• [What to do]: Can you rewrite the listing below with every "Identify" swapped for "Locate" and nothing else changed?

• [Collected data]:
────────────────────────────────────────

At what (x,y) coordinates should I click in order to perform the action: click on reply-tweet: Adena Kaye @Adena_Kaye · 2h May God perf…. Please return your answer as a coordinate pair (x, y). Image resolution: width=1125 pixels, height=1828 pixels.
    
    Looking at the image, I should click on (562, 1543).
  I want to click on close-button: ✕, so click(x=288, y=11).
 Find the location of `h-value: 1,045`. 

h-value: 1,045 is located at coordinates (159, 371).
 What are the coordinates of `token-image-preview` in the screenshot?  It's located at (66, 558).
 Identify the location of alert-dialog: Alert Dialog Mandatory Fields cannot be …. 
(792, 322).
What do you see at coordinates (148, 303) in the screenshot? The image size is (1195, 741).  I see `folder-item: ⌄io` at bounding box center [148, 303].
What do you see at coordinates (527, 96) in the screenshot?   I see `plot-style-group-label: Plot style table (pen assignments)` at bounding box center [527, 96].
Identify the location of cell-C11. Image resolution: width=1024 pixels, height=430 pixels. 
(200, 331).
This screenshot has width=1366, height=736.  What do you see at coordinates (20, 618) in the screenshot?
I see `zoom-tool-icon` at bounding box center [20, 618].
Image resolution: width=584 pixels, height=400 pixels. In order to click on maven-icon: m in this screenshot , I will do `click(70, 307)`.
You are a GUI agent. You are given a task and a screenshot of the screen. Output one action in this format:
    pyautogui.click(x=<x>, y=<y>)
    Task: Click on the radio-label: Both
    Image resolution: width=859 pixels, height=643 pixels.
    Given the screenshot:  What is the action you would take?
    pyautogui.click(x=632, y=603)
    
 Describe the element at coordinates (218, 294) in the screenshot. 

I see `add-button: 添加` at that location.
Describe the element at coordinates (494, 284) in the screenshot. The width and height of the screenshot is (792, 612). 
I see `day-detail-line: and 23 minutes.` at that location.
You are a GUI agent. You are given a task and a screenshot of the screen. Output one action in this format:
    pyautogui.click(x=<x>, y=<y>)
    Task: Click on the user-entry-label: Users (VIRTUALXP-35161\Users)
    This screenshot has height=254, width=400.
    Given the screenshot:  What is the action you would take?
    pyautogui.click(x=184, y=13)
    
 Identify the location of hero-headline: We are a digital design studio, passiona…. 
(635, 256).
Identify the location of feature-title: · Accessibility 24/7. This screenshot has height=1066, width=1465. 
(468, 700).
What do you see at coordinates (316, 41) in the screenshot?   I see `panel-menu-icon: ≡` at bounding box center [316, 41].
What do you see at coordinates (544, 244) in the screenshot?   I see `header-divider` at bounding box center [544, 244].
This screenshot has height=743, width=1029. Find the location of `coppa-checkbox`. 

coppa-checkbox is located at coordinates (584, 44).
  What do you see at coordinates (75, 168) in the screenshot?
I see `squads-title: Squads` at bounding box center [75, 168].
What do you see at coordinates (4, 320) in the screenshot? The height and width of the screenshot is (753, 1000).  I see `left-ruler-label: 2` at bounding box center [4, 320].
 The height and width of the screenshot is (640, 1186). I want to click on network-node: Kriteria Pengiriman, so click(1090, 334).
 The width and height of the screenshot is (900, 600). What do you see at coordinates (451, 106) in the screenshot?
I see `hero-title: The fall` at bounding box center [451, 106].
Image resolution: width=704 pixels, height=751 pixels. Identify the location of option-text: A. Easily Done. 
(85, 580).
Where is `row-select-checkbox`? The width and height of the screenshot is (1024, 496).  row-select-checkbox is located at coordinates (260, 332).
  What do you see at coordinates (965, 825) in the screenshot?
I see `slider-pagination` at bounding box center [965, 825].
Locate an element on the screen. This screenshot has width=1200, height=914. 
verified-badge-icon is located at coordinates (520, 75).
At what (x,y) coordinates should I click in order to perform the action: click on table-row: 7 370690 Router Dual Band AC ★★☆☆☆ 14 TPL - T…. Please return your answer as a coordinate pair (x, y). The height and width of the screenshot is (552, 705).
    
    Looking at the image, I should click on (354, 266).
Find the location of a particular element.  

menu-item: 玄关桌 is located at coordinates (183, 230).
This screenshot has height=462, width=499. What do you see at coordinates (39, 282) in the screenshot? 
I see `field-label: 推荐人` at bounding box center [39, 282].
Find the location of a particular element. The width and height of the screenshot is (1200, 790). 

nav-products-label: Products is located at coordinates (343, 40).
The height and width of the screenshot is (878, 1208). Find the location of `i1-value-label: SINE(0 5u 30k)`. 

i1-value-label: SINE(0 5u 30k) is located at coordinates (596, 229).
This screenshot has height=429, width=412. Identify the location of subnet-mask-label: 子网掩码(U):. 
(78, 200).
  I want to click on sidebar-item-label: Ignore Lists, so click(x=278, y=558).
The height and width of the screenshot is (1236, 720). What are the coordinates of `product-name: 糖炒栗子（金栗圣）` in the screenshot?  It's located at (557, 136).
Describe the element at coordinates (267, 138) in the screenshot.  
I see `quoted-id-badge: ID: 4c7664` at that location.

────────────────────────────────────────

• [Result of this exercise]:
At what (x,y) coordinates should I click in order to perform the action: click on reply-tweet: Adena Kaye @Adena_Kaye · 2h May God perf…. Please return your answer as a coordinate pair (x, y). Image resolution: width=1125 pixels, height=1828 pixels.
    
    Looking at the image, I should click on (562, 1543).
  I want to click on close-button: ✕, so click(x=288, y=11).
 Find the location of `h-value: 1,045`. 

h-value: 1,045 is located at coordinates (159, 371).
 What are the coordinates of `token-image-preview` in the screenshot?  It's located at (66, 558).
 Locate the location of alert-dialog: Alert Dialog Mandatory Fields cannot be …. 
(792, 322).
What do you see at coordinates (148, 303) in the screenshot? The image size is (1195, 741).  I see `folder-item: ⌄io` at bounding box center [148, 303].
What do you see at coordinates (527, 96) in the screenshot?   I see `plot-style-group-label: Plot style table (pen assignments)` at bounding box center [527, 96].
Locate the location of cell-C11. Image resolution: width=1024 pixels, height=430 pixels. 
(200, 331).
This screenshot has width=1366, height=736.  What do you see at coordinates (20, 618) in the screenshot?
I see `zoom-tool-icon` at bounding box center [20, 618].
Image resolution: width=584 pixels, height=400 pixels. In order to click on maven-icon: m in this screenshot , I will do `click(70, 307)`.
You are a GUI agent. You are given a task and a screenshot of the screen. Output one action in this format:
    pyautogui.click(x=<x>, y=<y>)
    Task: Click on the radio-label: Both
    Image resolution: width=859 pixels, height=643 pixels.
    Given the screenshot:  What is the action you would take?
    pyautogui.click(x=632, y=603)
    
 Describe the element at coordinates (218, 294) in the screenshot. 

I see `add-button: 添加` at that location.
Describe the element at coordinates (494, 284) in the screenshot. The width and height of the screenshot is (792, 612). 
I see `day-detail-line: and 23 minutes.` at that location.
You are a GUI agent. You are given a task and a screenshot of the screen. Output one action in this format:
    pyautogui.click(x=<x>, y=<y>)
    Task: Click on the user-entry-label: Users (VIRTUALXP-35161\Users)
    This screenshot has height=254, width=400.
    Given the screenshot:  What is the action you would take?
    pyautogui.click(x=184, y=13)
    
 Locate the location of hero-headline: We are a digital design studio, passiona…. 
(635, 256).
Locate the location of feature-title: · Accessibility 24/7. This screenshot has height=1066, width=1465. 
(468, 700).
What do you see at coordinates (316, 41) in the screenshot?   I see `panel-menu-icon: ≡` at bounding box center [316, 41].
What do you see at coordinates (544, 244) in the screenshot?   I see `header-divider` at bounding box center [544, 244].
This screenshot has height=743, width=1029. Find the location of `coppa-checkbox`. 

coppa-checkbox is located at coordinates (584, 44).
  What do you see at coordinates (75, 168) in the screenshot?
I see `squads-title: Squads` at bounding box center [75, 168].
What do you see at coordinates (4, 320) in the screenshot? The height and width of the screenshot is (753, 1000).  I see `left-ruler-label: 2` at bounding box center [4, 320].
 The height and width of the screenshot is (640, 1186). I want to click on network-node: Kriteria Pengiriman, so click(1090, 334).
 The width and height of the screenshot is (900, 600). What do you see at coordinates (451, 106) in the screenshot?
I see `hero-title: The fall` at bounding box center [451, 106].
Image resolution: width=704 pixels, height=751 pixels. Locate the location of option-text: A. Easily Done. 
(85, 580).
Where is `row-select-checkbox`? The width and height of the screenshot is (1024, 496).  row-select-checkbox is located at coordinates (260, 332).
  What do you see at coordinates (965, 825) in the screenshot?
I see `slider-pagination` at bounding box center [965, 825].
Locate an element on the screen. This screenshot has width=1200, height=914. 
verified-badge-icon is located at coordinates (520, 75).
At what (x,y) coordinates should I click in order to perform the action: click on table-row: 7 370690 Router Dual Band AC ★★☆☆☆ 14 TPL - T…. Please return your answer as a coordinate pair (x, y). The height and width of the screenshot is (552, 705).
    
    Looking at the image, I should click on (354, 266).
Find the location of a particular element.  

menu-item: 玄关桌 is located at coordinates (183, 230).
This screenshot has height=462, width=499. What do you see at coordinates (39, 282) in the screenshot? 
I see `field-label: 推荐人` at bounding box center [39, 282].
Find the location of a particular element. The width and height of the screenshot is (1200, 790). 

nav-products-label: Products is located at coordinates (343, 40).
The height and width of the screenshot is (878, 1208). Find the location of `i1-value-label: SINE(0 5u 30k)`. 

i1-value-label: SINE(0 5u 30k) is located at coordinates (596, 229).
This screenshot has height=429, width=412. Locate the location of subnet-mask-label: 子网掩码(U):. 
(78, 200).
  I want to click on sidebar-item-label: Ignore Lists, so click(x=278, y=558).
The height and width of the screenshot is (1236, 720). What are the coordinates of `product-name: 糖炒栗子（金栗圣）` in the screenshot?  It's located at (557, 136).
Describe the element at coordinates (267, 138) in the screenshot.  
I see `quoted-id-badge: ID: 4c7664` at that location.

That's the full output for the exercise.